Le rapport qui tombe mal
Un congé parental de 38 semaines! La proposition d’une commission fédérale d’experts, intéressante mais trop extrémiste, laisse les politiciens perplexes
La Commission fédérale de coordination pour les questions familiales (COFF) a fait un bide. En révélant dans la presse dominicale une analyse en faveur d'un congé parental de 38 semaines, elle pensait influer sur les travaux de la Commission sociale du Conseil des Etats, qui se penche ce mardi sur l'initiative du syndicat Travail. Suisse pour un congé paternité de 20 jours. Mais la plupart des politiciens n'ont guère apprécié. «C'est une démarche psychologiquement et stratégiquement maladroite», déclare le président de la commission, Joachim Eder (PLR/ZG).
L'analyse n'en demeure pas moins intéressante. Sur la base d'une revue de quelque 140 études scientifiques, la COFF rappelle que «la Suisse est lanterne rouge en Europe» en matière de congé parental. Et dans le monde, ce n'est guère mieux. Actuellement, la moitié des pays de l'OCDE proposent un congé maternité ou un congé parental d'au moins 43 semaines, la durée moyenne étant de 54 semaines. En Suisse, la jeune maman dispose d'un congé de 14 semaines. Le papa, lui, est jusqu'à présent complètement ignoré par la loi, même si des entreprises comme Migros et Coop lui accordent désormais un congé de trois semaines.

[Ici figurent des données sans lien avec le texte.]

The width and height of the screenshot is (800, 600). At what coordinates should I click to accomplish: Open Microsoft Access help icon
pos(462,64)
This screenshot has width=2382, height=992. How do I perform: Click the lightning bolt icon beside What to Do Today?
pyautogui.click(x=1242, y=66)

Dès lors, la COFF souligne les nombreux avantages d'un congé parental. Surtout, elle entend briser ce cliché qui voudrait que le congé parental nuise à l'économie. Selon elle, c'est le contraire qui est vrai. Une étude californienne montre que ce congé a un effet positif sur la productivité, le chiffre d'affaires et le climat de travail au sein de l'entreprise. Quant à l'UE, elle a réalisé des modélisations montrant qu'une hausse de 1% seulement du taux d'emploi des femmes générerait suffisamment de recettes fiscales pour compenser un congé parental intégralement rémunéré d'une durée de 18 à 20 semaines. Sur la base de toutes ces considérations, la COFF présente donc un modèle de 38 semaines – rémunérées à raison de 80% du salaire – se décomposant en 14 semaines pour la mère, 8 semaines pour le père et enfin 16 semaines à répartir entre les deux parents.

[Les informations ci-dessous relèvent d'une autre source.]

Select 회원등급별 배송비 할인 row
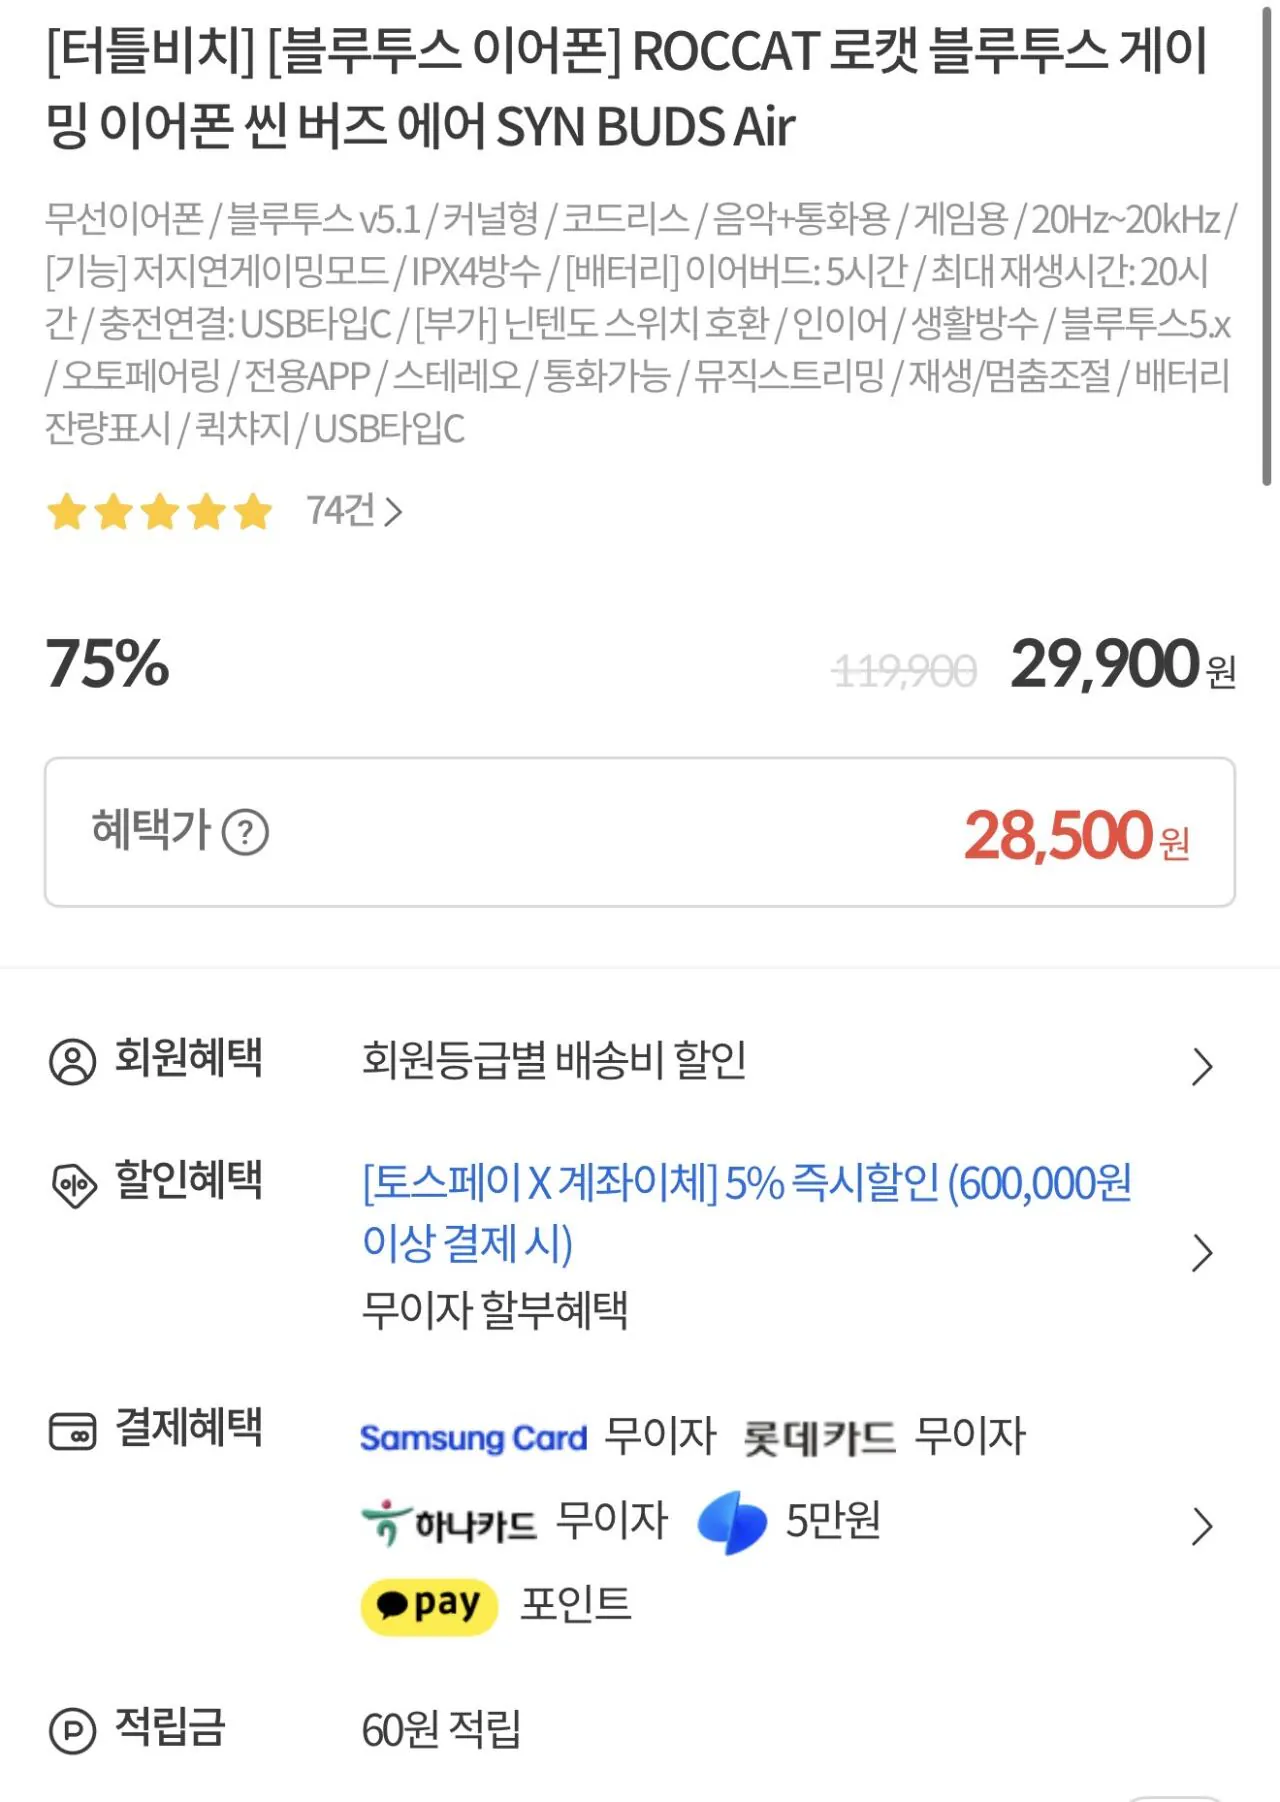1280x1802 pixels. click(x=554, y=1060)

Le problème, c'est que cette analyse surgit à un moment crucial du débat politique. Ce mardi 21 août, la Commission sociale du Conseil des Etats a invité les partenaires sociaux à propos de l'initiative en faveur d'un congé paternité de quatre semaines avant de se prononcer à son sujet. Or le débat s'amorce mal.
Trois propositions vouées à l’échec
Concrètement, trois propositions s'affrontent et tout laisse à penser qu'elles s'annihileront. Dans un Conseil des Etats à majorité bourgeoise – même si le sénat est plus progressiste que le National – l'initiative de Travail. Suisse est condamnée à l'échec. Reste donc la possibilité d'y opposer un contre-projet, direct ou indirect.

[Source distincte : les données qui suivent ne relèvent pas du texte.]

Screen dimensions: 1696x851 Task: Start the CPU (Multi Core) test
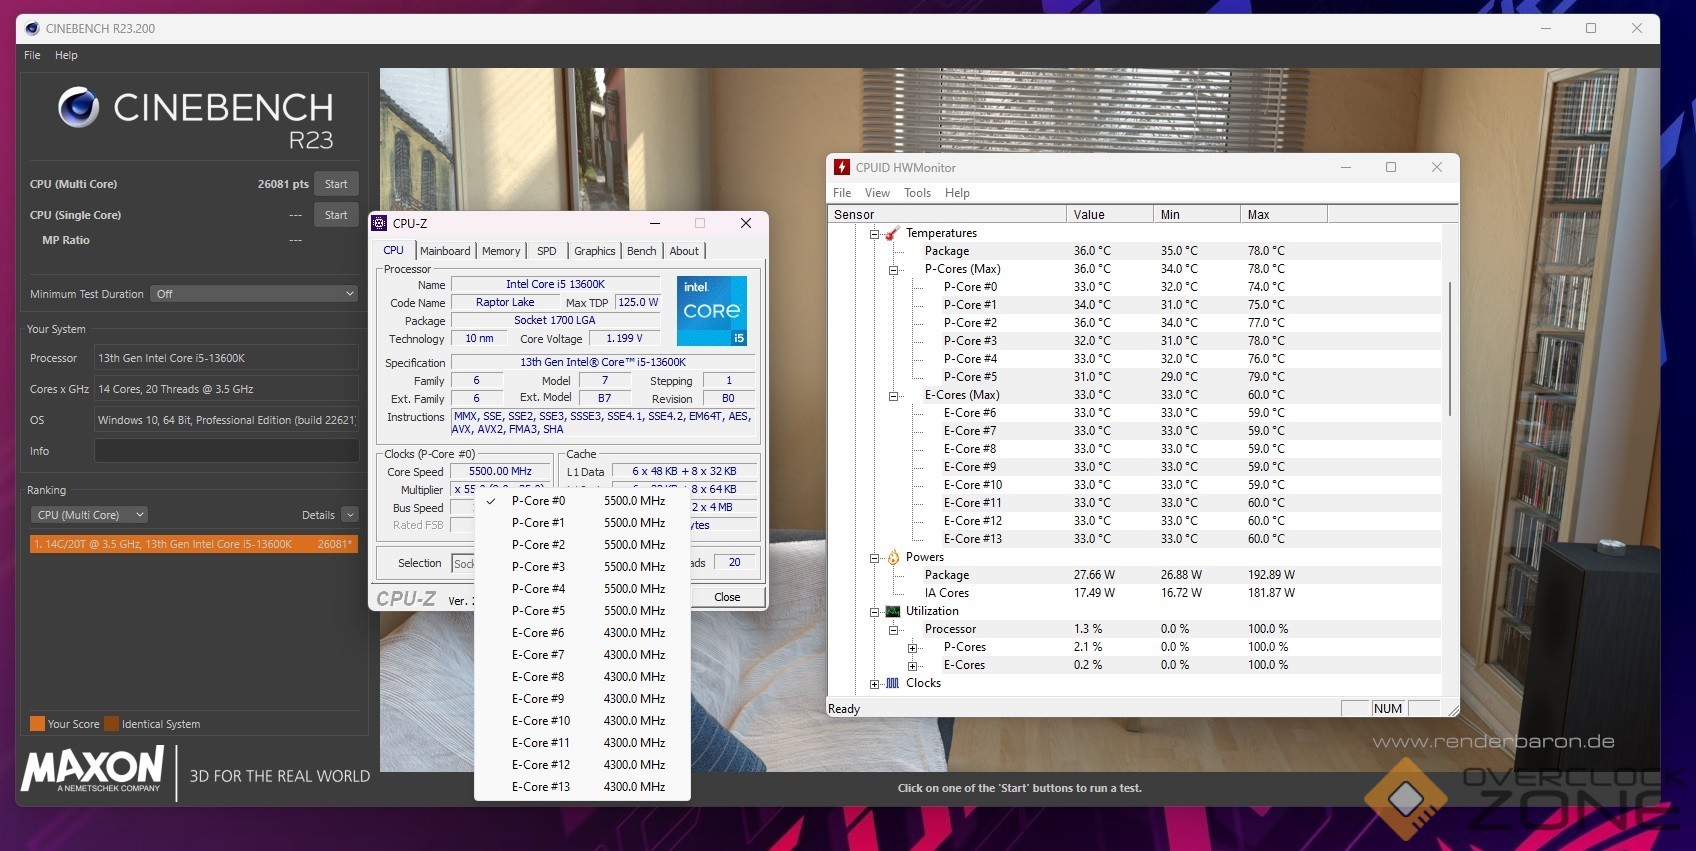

A cet égard, le centre droit présente deux options assez différentes: d'une part, le PDC reprend la version d'une initiative parlementaire de Martin Candinas (PDC/GR), qui s'est longtemps battu en vain pour un congé paternité de deux semaines au Conseil national. D'autre part, le PLR présente un «congé parental» de 16 semaines, dont au minimum huit pour la mère.
Objectivement, toutes deux n'ont elles non plus aucune chance de succès. Jamais la gauche, qui estime que les quatre semaines de l'initiative populaire constituent déjà «un compromis minimal», ne soutiendra le PDC. Mais elle n'envisage pas non plus – comme le PDC et l'UDC d'ailleurs – de s'engager dans la démarche du PLR, qui est «choquante» à ses yeux: huit semaines seulement pour la maman, ce serait une régression inadmissible pour les femmes. Autant dire qu'on risque fort de se retrouver une fois de plus dans une impasse totale à l'issue du débat.
Le vertige de la gauche
Dans ce contexte, l'analyse de la COFF ne contribue en rien à faire progresser le débat. Martin Candinas ne le dit pas ainsi, mais il n'est pas loin de s'en désoler. «Les experts peuvent faire autant de rapports qu'ils le veulent. La politique reste l'art du compromis entre le souhaitable et le faisable», souligne-t-il. Dans ce dossier, les deux Chambres ont refusé une «bonne trentaine» de propositions au cours des dernières décennies. «Il faut dès lors trouver une solution ayant une chance de trouver une majorité dans la population», ajoute-t-il.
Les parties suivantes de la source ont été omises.